- Developers: Zoink; SnapDragon Games; Unique Development Studios;
- Publishers: EU: Pixonauts; NA: Atari;
- Producers: Gustaf Stechmann, Oskar Burman, Christian von Duisburg
- Designers: Klaus Lyngeled, Jan Richter, Stein Llanos
- Programmers: Jonas Priebe, Jens Agby
- Composer: Christian Björklund
- Platform: Wii
- Release: EU: August 11, 2010; NA: November 8, 2011;
- Genres: Adventure, Platform
- Mode: Single-player

= The Kore Gang =

2010 video game

The Kore Gang: Outvasion from Inner Earth is an action-adventure game for the Wii. The game is notable for its very prolonged development cycle over the course of ten years, during which many different companies became involved and the game moved from being designed for the Xbox console to the Wii.

In the game, the player takes control of three different characters stuck inside robotic suits that amplify their individual abilities. The gameplay is centered on the player's ability to switch between the three characters at any time and thus utilize and combine their abilities to solve puzzles. The story revolves around the Krank Brothers, evil rulers of a civilization that exists in the center of the Earth. The player, with the help of the three playable characters Pixie, Madboy, and Rex, must stop the Kranks from carrying out their plan to conquer the surface of the planet as well. The plot alludes to the subtitle, "Outvasion from Inner Earth".

After being released in August 2010 in Germany through the now-defunct publisher Pixonauts, general international releases followed through distributors such as Atari.

==Plot==

After a series of earthquakes, a drill-shaped vehicle emerges from the ground, the Krank Tank. It is commanded by the Krank Brothers, who intend to conquer the Earth. Pixie, Madboy and Rex use the Kore Suit, invented by scientist Dr. Samuelsen, to stop the Kranks.

==Development==
The game was originally conceived by designer Klaus Lyngeled, formerly of Shiny Entertainment. He quit his job at Shiny to found his own company, Zoink, in order to be able to work full-time on this project.
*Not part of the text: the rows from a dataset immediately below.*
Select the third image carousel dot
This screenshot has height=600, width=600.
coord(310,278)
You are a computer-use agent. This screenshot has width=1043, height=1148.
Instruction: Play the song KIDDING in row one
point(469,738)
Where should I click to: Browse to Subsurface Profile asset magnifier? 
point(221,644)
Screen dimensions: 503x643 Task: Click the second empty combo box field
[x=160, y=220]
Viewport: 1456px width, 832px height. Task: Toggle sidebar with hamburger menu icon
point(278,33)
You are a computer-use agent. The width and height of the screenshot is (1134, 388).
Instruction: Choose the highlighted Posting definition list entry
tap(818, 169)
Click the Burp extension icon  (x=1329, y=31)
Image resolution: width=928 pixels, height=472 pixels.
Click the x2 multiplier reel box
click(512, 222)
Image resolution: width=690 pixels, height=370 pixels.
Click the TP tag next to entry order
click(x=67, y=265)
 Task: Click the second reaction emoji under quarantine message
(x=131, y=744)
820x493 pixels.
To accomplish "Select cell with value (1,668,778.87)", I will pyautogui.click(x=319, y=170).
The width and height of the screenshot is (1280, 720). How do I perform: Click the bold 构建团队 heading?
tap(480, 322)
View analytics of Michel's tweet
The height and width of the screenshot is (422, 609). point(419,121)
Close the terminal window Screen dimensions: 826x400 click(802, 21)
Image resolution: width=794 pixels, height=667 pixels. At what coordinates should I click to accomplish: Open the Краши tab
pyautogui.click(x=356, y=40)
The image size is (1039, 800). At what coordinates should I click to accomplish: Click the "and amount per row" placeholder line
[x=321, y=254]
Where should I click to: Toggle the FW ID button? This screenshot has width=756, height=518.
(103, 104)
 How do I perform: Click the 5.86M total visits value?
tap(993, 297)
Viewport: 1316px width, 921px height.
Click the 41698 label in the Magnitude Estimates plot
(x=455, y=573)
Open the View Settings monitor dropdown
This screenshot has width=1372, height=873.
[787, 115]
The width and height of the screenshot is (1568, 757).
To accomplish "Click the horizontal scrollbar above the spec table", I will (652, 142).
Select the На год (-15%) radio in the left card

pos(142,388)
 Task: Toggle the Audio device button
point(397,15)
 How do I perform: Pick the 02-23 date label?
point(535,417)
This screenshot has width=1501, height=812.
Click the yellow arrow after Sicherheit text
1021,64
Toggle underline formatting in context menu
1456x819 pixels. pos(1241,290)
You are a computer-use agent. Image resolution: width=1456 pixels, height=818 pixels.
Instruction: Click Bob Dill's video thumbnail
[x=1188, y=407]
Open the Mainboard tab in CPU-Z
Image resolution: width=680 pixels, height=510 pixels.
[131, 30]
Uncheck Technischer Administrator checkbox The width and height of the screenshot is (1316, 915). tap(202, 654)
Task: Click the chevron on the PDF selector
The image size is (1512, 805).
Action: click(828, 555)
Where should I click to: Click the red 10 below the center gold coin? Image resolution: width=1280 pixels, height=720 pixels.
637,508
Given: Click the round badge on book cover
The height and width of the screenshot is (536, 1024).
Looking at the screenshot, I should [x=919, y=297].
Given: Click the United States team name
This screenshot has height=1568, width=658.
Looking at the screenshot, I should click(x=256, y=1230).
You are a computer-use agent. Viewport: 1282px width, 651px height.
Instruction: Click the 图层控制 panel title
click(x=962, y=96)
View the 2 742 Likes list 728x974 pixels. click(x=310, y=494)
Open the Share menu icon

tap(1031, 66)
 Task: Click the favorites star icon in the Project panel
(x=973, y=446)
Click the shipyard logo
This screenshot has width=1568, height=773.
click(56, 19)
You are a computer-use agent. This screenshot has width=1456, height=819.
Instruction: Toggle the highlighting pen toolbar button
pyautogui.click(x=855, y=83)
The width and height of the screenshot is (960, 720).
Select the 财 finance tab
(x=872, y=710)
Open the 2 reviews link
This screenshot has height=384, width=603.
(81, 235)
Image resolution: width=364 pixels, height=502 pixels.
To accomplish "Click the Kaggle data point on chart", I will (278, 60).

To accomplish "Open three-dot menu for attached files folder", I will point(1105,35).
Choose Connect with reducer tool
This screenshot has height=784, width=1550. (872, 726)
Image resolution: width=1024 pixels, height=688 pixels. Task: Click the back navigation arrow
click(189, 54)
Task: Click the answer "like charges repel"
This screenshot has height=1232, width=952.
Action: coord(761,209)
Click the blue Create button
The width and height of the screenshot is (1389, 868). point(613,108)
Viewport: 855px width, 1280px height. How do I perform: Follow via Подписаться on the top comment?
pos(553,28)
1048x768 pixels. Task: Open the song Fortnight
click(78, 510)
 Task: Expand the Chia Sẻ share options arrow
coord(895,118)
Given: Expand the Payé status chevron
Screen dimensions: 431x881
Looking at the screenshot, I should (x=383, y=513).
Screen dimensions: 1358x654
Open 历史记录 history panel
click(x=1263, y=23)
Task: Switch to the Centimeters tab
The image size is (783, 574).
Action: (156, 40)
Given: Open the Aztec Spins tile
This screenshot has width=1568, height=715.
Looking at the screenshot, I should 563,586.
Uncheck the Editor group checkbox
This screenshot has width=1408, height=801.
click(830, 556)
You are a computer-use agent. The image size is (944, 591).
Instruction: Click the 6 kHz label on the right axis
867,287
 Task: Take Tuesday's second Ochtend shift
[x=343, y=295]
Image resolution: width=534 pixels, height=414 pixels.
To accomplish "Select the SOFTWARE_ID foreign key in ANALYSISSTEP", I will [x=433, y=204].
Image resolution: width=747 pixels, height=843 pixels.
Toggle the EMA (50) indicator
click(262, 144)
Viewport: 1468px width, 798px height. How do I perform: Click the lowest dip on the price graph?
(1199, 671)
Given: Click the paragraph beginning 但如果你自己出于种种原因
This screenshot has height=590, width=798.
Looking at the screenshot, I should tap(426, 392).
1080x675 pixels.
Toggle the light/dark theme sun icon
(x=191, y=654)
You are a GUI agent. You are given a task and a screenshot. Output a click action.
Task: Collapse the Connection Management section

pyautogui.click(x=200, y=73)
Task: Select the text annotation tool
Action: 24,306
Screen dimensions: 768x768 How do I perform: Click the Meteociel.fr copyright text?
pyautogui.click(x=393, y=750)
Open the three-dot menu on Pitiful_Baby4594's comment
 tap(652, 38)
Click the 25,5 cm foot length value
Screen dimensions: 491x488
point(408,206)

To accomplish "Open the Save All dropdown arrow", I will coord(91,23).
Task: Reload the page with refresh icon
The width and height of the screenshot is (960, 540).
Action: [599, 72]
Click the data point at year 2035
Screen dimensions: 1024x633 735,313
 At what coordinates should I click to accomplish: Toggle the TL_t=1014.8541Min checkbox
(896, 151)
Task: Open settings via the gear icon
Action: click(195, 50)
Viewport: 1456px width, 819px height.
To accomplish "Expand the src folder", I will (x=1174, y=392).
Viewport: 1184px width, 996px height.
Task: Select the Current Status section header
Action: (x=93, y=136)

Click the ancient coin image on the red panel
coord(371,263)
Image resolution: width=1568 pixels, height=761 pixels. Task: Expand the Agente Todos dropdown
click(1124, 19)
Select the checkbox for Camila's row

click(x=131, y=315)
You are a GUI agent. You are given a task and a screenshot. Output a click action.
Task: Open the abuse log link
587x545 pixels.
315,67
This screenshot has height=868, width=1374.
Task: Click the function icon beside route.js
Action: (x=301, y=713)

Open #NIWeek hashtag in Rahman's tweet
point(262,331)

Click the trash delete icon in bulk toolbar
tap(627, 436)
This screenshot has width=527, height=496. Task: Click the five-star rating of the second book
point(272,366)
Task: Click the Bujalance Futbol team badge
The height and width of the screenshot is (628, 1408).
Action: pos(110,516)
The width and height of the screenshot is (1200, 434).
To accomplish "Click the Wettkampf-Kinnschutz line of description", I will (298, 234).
Zoink began to develop a version of the game for the Xbox. In 2003, CDV Software obtained the publishing rights, and planned a release at the end of 2003, but had to drop the project soon after due to financial difficulties.

In 2006, independent production house Games Foundation obtained a license to further develop the game, and announced a version for the Wii.

The PAL version is multi-language and contains English, German, French and Spanish voices-overs.

==Reception==

The game received mixed reviews. Critics such as those for Wiisworld praised the madcap sense of humor and colorful graphics but criticized the clumsy camera control. The game's aggregate score on Metacritic is 70/100.

Alexander Winkel of GameZone gave a game 8.4 out of 10 saying that "Nevertheless, this title is one of the best Wii games and captivates above all with a beautiful art design and a good dose of humor."

Thomas Nickel of Eurogamer had compared the game formula to Banjo-Kazooie, Crash Bandicoot and Rayman.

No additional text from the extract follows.